Business Succession of a Professional Corporation Using Life Insurance
If no estate plan or agreement is made in advance, Law firms and other professionally licensed incorporated practices (doctors, accountants, dentists) upon death of a owner-employee will see the shares of the corporation pass to the deceased estate for a brief duration
A integral part of estate and succession planning work with businesses involves the use of a team. At a minimum, that team should consist of a CPA and a Estate planning attorney. But what happens when a member of the team has the same needs as a client and needs to plan for succession of their own practice?
In a professionally licensed state-regulated practice shares of ownership can not pass to unlicensed heirs. The estate of the deceased is however entitled to receive consideration for the deceased's business interest.

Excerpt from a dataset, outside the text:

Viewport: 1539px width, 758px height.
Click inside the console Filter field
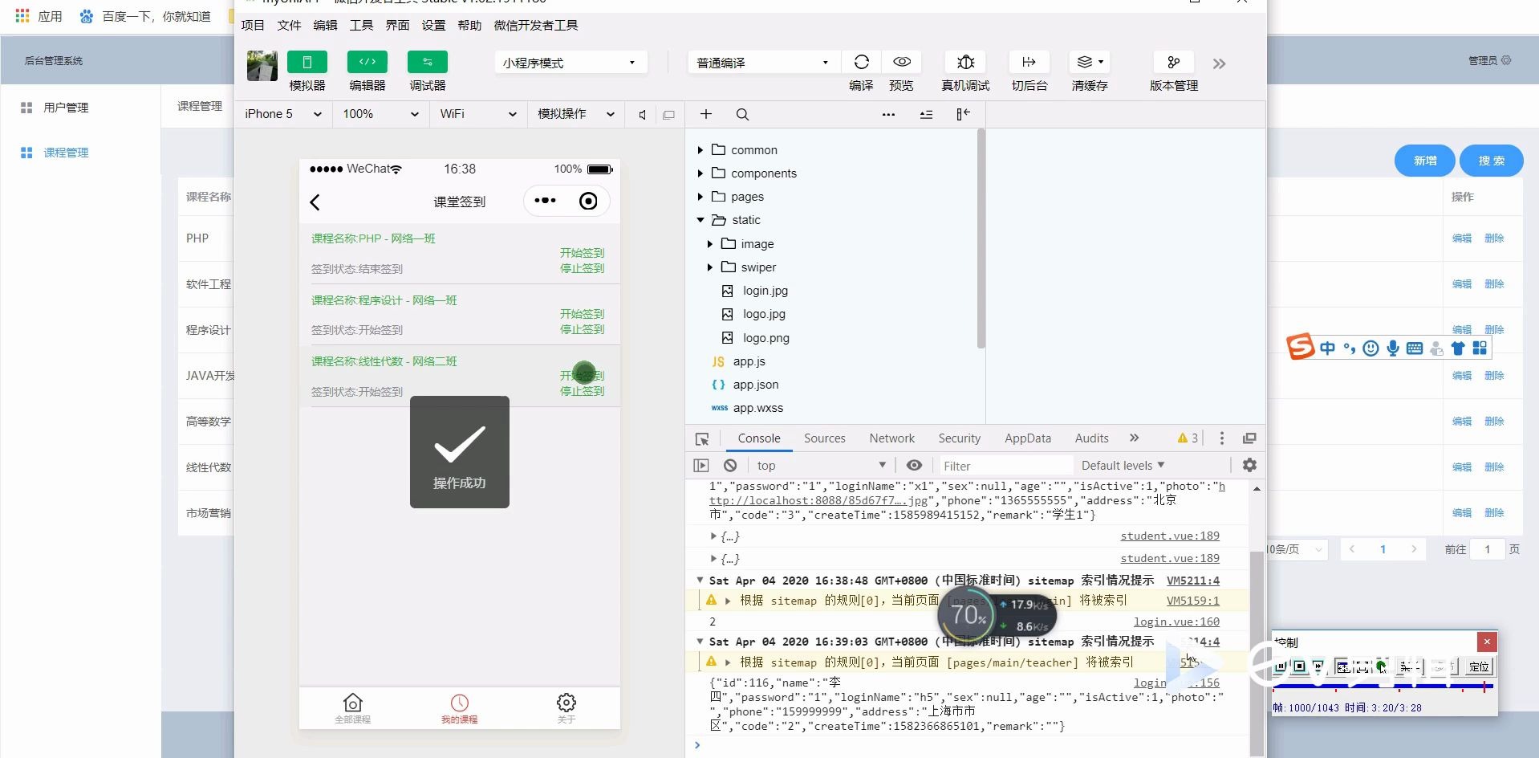[1003, 465]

They can force this if not (C) incorporated by demanding liquidation of the portion of interest from the business or if incorporated, state law would see that another licensed professional pay for the shares (usually the surviving owners) or the entity buy-back the shares itself. Below is a description of the likely business structures and scenarios these types of professions would be in.
Why do Professional Corporations or PSC's need succession planning?
If no estate plan or buy-sell agreement is made in advance in law firms and other professionally licensed incorporated practices (doctors, accountants, dentists), death of a owner-employee will see the shares of the corporation pass to the deceased’s estate for a brief duration. The estate will not be allowed any say in the managing or operation of the business and is only assigned in absence of any will or estate planning giving direction of where shares are to go, and how they are to be paid for (buy-sell life insurance contract). The surviving partners may choose to purchase the deceased’s stock from the estate during this brief period or find another licensed qualified buyer. If neither is done, then the corporation itself must purchase the shares from the estate. Firms generally would like to avoid searching for the funds required to make these purchases through liquidation, debt, or scrambling to find a new partner during probate. As a result, life insurance is commonly used as the financial source the estate needs to execute a buy-sell or succession plan for either the surviving partners, qualified buyer, or corporation. This offers a tax free, fully funded, and pre-planned solution for the shares to be purchased from the estate. As the funding agreement to a binding succession plan, having this set up in advance also avoids costly probate for all parties.
Why do Limited Liability Companies or Limited Liability Partnerships need succession planning?
Many professional service partnerships may decide instead of incorporating to be treated as a LLC or LLP. If no estate plan or buy-sell agreement is made in advance, the estate has a claim to the liquidation of the part of the deceased's business interest to settle the estate. A written agreement can be made for the interest to be retained by the surviving owners after a pay out to the estate is made, forcing a re-organization of the partnership. The surviving partners can then vote to take on another partner who would then have to pay them for interest in the partnership.
The Buy-Sell Life Insurance Contract
The above are succession characteristics that only apply to professional partnerships in state regulated industries. In every other partnership whether incorporated (C,S, LLC) or unincorporated (general partnership, LLP, Sole proprietor) if not designated by a regulated license, the deceased owner's shares can pass to their heirs to become owners themselves or in the latter, face liquidation. In LLC, S-Corp or LLP, while no forced transaction or liquidation can occur unless voted on by the new owner's and all of ownership, this still leaves the issue of existing owners losing control of who has ownership authority in their business. In these cases the buy-sell contract life insurance would again be used to fund in advance the transfer of interest automatically to the existing owners or new owners away from the heirs. If no partner exists the need for the estate to have a buyer for the business at the ready is just as crucial. This allows the estate to be settled quickly and for heirs to receive immediate income from the business without liquidation or attempting to operate. In all business structures, the need for a buy-sell life insurance contract remains a business owner’s top priority.